Широкоплечий каторжанин вскочил, вытянувшись перед начальством. Маркиза сперва восхитилась его античным профилем, потом содрогнулась — другая половина его лица была изуродована клеймом 13. Это был тот, тот, кто, как в страшном сне, привиделся ей тогда в лодке!
И тут она увидела, что и все лица каторжных здесь неестественные, не человеческие, скорее звериные — без ноздрей, без ушей, а многие со страшными клеймами на лице.
— Где у вас тут был старик? — спросил Полторы Хари. — Которого вы еще звали батей?
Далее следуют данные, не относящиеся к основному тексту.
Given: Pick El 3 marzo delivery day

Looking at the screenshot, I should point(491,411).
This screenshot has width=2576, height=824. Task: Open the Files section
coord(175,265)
— Канунников? — ответил Тринадцатый. — Был, был! И не только был, но еще жив благодаря нашему попечению.
И маркиза, несмотря на напряженное ожидание встречи с Авдеем Лукичом, обратила внимание на его независимую манеру речи. «Какой молодец! И как изувечен!»
Тринадцатый говорил:
— Мы же просили, господин унтер-офицер, чтобы старика этого на урок не назначать. Мы за него все сделаем. А давеча утром его опять под козу поставили… Это рогулька такая, — обратился он к маркизе, — на которой носят кирпичи.
— Но, но! — прикрикнул на него толсторожий, видимо, за то, что он заговорил с посторонними. — Знай край, да не падай!
Другой каторжанин, с клеймом 8, молоденький, червявый, откинул тряпье, закрывавшее голову лежавшего в углу человека. И маркиза увидела Авдея Лукича. Конечно, она ожидала, что он постарел на много лет, конечно, — седина, морщины, слезящиеся веки… Но самым для нее ужасным было увидеть печать страданий на этом, казалось бы спокойном, умиротворенном лице.
Тринадцатый вдруг быстро заговорил по-французски:
— Мадам, если только можете… Сделайте все, чтоб его отсюда забрать. Нам с трудом удается его сохранить… Он же болен, стар, таких не щадят!
— Не сметь! — заорал Полторы Хари. — Говорить только по-русски!
— Идите к императрице, к светлейшему князю, — продолжал Тринадцатый. — Выкупите его, черт возьми, и это здесь возможно!
Унтер-офицер сделал шаг к нему, занося хлыст, но постеснялся неизвестной особы и Максюты, которого он продолжал считать за своеобразное начальство.
А эта офранцуженная маркиза, вся в модных кудряшках и затейливых юбках, вдруг заломила над головой прекрасные свои руки и повалилась на тряпье, закрывавшее Авдея Лукича.
— Ой, дура я, дура преступная, что ж я сделала с тобой!
И слезы горючие капали на его отчужденный желтый лик.